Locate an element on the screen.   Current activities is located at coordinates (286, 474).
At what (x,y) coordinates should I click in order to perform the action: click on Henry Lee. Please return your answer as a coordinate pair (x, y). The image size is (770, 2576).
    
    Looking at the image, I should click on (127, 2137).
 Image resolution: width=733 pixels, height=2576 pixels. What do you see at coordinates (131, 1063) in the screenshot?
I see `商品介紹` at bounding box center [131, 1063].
---
* **과제 설명**: 위 기록에서 "click"라는 단어가 들어 있는 줄을 모두 골라 한 글자도 바꾸지 말고 옮겨 적으십시오.

* **답변**:
At what (x,y) coordinates should I click in order to perform the action: click on Henry Lee. Please return your answer as a coordinate pair (x, y). The image size is (770, 2576).
    Looking at the image, I should click on (127, 2137).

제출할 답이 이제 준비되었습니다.